UK food prices to rise in 2021 without EU trade deal, BRC warns
The British Retail Consortium has urged the UK Government to reach the best deal possible with the EU, secure continuity of other existing trade deals covering the UK and then focus on countries where there are not currently preferential trade deals in place.
The British Retail Consortium (BRC) has released a report, “Why Tariffs are Bad News for UK Consumers”, which has called on the UK Government and the EU to negotiate a zero-tariff trade deal to avoid retail and food prices increasing for consumers in 2021.
The EU is the UK’s largest trading partner and the source of a huge amount of the goods that consumers buy. Four-fifths of UK food imports come from the EU and EU imports also play a key role in the supply chains for fashion, homeware, and other retail sectors.
In May, the UK published its new tariff schedule, which will apply from 1 January 2021 if a deal is not agreed. Under the schedule, 85 percent of foods imported from the EU will face tariffs of more than five percent. This includes 48 percent on beef mince, 16 percent on cucumbers, and 57 percent on cheddar cheese. The average tariff on food imported from the EU would be over 20 percent, the report highlighted.
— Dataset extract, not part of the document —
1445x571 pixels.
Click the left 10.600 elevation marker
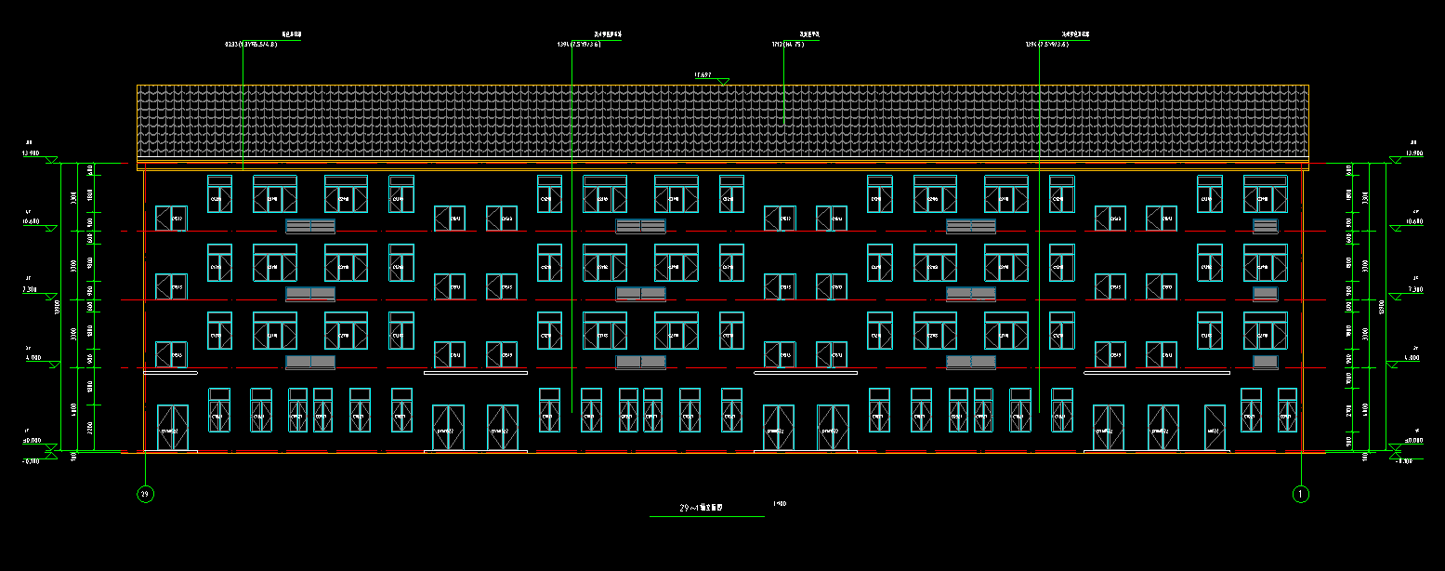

The report also indicated that, given the highly competitive nature of retail, the industry cannot absorb all these increased costs, meaning the public would face higher retail and food prices from 1 January 2021. With the coronavirus crisis already having a major impact on consumer spending, the report authors argued that it is more important than ever that Government agrees a deal that does not lead to price increases in shops and online.
The deal must keep the impact of non-tariff barriers, such as new regulatory checks, as low as possible to maintain choice and availability, the report urged.
“The next few months are critical to the living standards of millions of people in the UK. For decades, British households have enjoyed great value, quality, and choice, making it a great place to shop. However, without a tariff-free deal with the EU, the public will see higher prices in supermarkets from next year, squeezing millions of families already impacted by the current economic downturn. This is not the fair deal that consumers were promised,” said Andrew Opie, Director of Food & Sustainability the British Retail Consortium.
“Many UK shoppers experienced disruption in the run up to lockdown; without a deal, the public may face an even bigger challenge at the end of the Transition period. With the clock ticking down to 31 December, the Government must put consumers first and agree a deal that avoids tariffs and minimises the impact of non-tariff barriers. This would prevent harm to shoppers, retailers and the wider economy.”